Piper wrote articles in American Free Press which alleged that the Mossad and the FBI conspired to set up the assassination of Martin Luther King Jr. Piper claims this was motivated by fear of King's anti-Israel statements combined with his massive grassroots power.

==Antisemitism controversy==
According to his biography by America First Books, which identifies itself as promoting "white nationalism", the ADL repeatedly challenged statements made by Piper, and called him a promoter of antisemitic conspiracy theories, a Holocaust denier, and a defender of the Protocols of the Elders of Zion. The group says Piper traveled to the United Arab Emirates in 2003 to lecture on anti-Israeli and antisemitic themes. In one instance, the ADL stated that Piper had suggested that Israel was working on an "ethnic bomb" targeting only Arabs.

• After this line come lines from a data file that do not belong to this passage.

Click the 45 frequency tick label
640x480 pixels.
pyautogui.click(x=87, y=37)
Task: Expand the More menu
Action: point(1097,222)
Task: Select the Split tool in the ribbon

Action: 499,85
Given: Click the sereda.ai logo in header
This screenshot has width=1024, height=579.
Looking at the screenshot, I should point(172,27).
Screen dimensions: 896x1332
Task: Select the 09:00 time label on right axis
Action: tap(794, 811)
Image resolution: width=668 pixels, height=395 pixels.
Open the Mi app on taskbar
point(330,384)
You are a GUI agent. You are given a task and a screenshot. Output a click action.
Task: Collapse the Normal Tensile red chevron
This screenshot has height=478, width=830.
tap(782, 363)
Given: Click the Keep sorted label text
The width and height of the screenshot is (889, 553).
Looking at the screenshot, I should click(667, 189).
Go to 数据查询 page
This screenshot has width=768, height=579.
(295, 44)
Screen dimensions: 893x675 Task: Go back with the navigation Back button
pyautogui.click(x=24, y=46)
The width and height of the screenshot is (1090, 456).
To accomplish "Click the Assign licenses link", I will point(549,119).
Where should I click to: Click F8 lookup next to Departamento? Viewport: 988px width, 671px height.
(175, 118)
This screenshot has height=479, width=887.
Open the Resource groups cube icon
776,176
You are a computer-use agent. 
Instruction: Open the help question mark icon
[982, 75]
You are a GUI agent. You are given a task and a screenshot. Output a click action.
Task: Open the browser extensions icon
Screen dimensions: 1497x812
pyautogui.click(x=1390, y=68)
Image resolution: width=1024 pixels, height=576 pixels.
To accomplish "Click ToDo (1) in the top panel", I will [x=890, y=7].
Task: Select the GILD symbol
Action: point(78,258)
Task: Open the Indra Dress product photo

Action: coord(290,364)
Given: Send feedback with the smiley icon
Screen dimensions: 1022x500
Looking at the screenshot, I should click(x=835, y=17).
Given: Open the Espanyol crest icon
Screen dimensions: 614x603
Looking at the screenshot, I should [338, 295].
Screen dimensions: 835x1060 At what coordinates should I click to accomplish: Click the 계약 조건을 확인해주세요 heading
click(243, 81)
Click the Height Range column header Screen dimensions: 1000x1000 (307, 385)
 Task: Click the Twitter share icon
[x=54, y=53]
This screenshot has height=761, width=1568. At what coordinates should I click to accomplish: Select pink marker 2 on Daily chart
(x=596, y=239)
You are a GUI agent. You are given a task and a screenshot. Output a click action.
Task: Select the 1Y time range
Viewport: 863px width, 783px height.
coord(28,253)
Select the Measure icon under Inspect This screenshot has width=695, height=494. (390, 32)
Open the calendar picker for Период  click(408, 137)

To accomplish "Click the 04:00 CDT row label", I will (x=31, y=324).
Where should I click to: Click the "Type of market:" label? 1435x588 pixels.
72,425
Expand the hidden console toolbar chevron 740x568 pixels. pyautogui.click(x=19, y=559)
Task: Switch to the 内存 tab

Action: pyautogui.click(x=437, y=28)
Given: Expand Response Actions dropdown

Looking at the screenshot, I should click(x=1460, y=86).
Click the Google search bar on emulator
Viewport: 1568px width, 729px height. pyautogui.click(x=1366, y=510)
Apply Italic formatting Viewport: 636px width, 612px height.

Piper responded to increasing ADL criticism through his 2006 book The Judas Goat, accusing the ADL of using unethical infiltration and information gathering techniques, such as the use of 'agents provocateurs'. some years later. Writing in Asia Times, researcher and journalist Keith Bettinger says that Piper's views are "characteristic of an effort by anti-Semites and white supremacists to repackage themselves as 'alternative media voices' claiming to tackle stories the mainstream media in the US won't touch".

==Iran==
Piper was invited to Iran to speak at the International Conference On Review of the Holocaust: Global Vision 2006, and personally met with Iranian president Mahmoud Ahmadinejad, a Holocaust denier, during his New York City visit to address United Nations General Assembly. His book The New Jerusalem: Zionist Power in America, was on sale at the conference. According to George Michael, Talebzadeh introduced his personal friend Michael Collins Piper to Iranian President Mahmoud Ahmadinejad and the two met on the sidelines of a press conference in the New York City after the latter's speech at the United Nations.[15] Piper was then invited to Iran by Ahmadinejad and participated in International Conference to Review the Global Vision of the Holocaust in 2006.[15] (Nader Talebzadeh (Persian: نادر طالب‌زاده), also known as Nader Ordoubadi, was an Iranian conservative journalist and filmmaker.[2])

==Death==
Piper's body was discovered on May 30 or May 31, 2015 at the Budget Saver Motel in Coeur d'Alene, Idaho. The deputy coroner's report stated that the cause of death was a "probable Myocardial Infarction, Ischemic Cardiomyopathy and Coronary Artery Disease", and listed diabetes as another significant condition. The report indicated that toxicology results were consistent with her findings and that no autopsy was conducted. The article gave Piper's age as 54.

==Books==
- Best Witness: The Mel Mermelstein Affair (1993). Washington, D.C.: Center for Historical Review. ISBN 978-0935036480.
- Final Judgment: The Missing Link in the JFK Assassination Conspiracy (1993). Washington, D.C.: The Wolfe Press. ISBN 978-0935036473.
- The High Priests of War (2004). American Free Press. ISBN 978-0974548418.
- The New Jerusalem: Zionist Power in America (2004). American Free Press. .
- Target: Traficant, The Untold Story (2005). American Free Press. ISBN 978-0981808611.
- The Confessions of an Anti-Semite: The First-Ever Critical Analysis of the Linguistic Legerdemain Underlying the Propaganda Techniques of the New World. ISBN 978-0977326891.
- The Judas Goats: The Enemy Within (2006). American Free Press. ISBN 978-0981808628.
- The Golem: a World Held Hostage (2007). American Free Press. .
- The New Babylon: Those Who Reign Supreme (2009). American Free Press. ISBN 978-0982344811.
- Ye Shall Know The Truth (2013). American Free Press. ISBN 978-1937787899.

===Contributions===
- "Publisher's Preface to the 1993 Wright Patman Centennial Edition of A Primer on Money." In: A Primer on Money and Money Facts: 169 Questions & Answers on Money. Washington D.C.: Populist Action Committee (1993). Reprint. ISBN 0-935036-45-8.